# Extracted entries
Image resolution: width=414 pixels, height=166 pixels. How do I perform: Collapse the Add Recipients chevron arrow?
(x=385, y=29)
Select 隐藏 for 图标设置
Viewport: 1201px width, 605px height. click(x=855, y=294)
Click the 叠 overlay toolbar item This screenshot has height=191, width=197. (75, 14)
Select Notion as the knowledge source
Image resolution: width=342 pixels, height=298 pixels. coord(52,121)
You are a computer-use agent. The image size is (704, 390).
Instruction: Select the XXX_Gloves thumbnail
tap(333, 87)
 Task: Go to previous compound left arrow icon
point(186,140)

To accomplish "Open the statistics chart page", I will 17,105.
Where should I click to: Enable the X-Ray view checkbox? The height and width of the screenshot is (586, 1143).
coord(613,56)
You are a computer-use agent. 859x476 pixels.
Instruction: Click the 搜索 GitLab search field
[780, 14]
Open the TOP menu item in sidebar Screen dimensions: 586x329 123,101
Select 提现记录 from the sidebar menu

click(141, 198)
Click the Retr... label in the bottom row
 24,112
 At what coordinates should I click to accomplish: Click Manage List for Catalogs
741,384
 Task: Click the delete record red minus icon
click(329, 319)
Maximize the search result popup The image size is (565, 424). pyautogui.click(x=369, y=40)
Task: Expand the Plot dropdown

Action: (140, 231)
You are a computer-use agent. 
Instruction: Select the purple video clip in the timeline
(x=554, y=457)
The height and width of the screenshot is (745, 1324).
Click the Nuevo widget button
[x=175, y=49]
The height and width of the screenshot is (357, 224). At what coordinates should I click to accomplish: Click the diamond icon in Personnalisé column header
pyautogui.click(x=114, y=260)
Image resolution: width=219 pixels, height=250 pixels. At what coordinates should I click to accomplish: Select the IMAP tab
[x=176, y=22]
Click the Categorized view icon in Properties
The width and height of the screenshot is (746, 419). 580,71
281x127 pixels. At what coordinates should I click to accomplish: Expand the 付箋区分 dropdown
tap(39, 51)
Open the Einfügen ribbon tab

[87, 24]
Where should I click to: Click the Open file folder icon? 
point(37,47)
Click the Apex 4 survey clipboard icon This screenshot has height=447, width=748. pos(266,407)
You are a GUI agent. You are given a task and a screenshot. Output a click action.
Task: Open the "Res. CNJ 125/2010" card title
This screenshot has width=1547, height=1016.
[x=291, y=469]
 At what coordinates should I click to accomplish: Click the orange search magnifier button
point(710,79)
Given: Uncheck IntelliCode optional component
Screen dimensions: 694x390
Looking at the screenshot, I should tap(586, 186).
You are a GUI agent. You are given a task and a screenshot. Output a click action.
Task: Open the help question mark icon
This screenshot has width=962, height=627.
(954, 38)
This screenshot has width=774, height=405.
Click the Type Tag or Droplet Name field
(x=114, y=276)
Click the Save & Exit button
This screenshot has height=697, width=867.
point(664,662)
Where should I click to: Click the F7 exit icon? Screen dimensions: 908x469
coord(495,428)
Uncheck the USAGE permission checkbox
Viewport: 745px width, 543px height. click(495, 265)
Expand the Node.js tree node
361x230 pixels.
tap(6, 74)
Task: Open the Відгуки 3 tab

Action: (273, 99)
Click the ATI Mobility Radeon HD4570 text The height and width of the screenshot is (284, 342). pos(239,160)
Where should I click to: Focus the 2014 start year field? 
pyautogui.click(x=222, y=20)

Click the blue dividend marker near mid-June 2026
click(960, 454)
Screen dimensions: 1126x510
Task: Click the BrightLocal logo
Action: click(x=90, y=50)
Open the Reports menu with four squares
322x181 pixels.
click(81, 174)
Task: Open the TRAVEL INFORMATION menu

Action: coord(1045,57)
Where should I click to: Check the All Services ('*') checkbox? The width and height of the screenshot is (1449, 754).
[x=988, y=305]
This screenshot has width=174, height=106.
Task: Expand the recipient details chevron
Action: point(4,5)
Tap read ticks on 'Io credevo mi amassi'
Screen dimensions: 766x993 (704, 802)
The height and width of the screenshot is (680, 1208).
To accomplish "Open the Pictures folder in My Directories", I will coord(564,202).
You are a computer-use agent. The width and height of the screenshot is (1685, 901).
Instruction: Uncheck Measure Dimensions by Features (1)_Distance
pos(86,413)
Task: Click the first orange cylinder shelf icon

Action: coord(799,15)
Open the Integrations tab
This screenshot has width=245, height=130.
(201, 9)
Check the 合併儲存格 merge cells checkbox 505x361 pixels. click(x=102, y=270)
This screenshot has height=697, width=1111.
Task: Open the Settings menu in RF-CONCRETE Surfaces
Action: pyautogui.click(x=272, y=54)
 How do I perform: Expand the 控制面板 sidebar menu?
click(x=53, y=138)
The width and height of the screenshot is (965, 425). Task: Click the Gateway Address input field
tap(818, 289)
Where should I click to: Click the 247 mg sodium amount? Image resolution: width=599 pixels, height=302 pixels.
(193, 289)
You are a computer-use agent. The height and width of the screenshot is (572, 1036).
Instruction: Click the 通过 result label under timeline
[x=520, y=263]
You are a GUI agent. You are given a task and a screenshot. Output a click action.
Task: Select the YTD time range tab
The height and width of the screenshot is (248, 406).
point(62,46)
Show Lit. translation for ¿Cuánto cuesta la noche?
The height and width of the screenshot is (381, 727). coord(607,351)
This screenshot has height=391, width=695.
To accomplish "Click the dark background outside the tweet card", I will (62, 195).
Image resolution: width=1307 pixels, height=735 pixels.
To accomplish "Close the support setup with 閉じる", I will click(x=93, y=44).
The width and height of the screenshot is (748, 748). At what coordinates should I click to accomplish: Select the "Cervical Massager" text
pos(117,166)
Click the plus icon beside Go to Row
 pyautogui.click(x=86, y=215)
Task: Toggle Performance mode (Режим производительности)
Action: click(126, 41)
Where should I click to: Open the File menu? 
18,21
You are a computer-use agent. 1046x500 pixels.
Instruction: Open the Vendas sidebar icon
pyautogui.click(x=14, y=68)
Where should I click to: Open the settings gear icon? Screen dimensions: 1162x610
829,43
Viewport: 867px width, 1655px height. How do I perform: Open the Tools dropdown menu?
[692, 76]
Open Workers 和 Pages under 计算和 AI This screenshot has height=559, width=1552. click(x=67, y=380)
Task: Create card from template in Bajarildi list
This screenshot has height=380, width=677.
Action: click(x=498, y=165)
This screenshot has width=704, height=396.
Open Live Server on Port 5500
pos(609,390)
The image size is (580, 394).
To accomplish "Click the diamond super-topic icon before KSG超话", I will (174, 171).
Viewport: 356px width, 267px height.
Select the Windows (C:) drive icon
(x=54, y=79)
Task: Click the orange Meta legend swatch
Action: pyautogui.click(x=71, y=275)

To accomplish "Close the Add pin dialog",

# Work to be completed
Lines with the word "size" in them should be copied from the preceding records.

# Solution to this problem
You are a computer-use agent. The image size is (704, 390).
Maximize the search result popup The image size is (565, 424). pyautogui.click(x=369, y=40)
The image size is (580, 394).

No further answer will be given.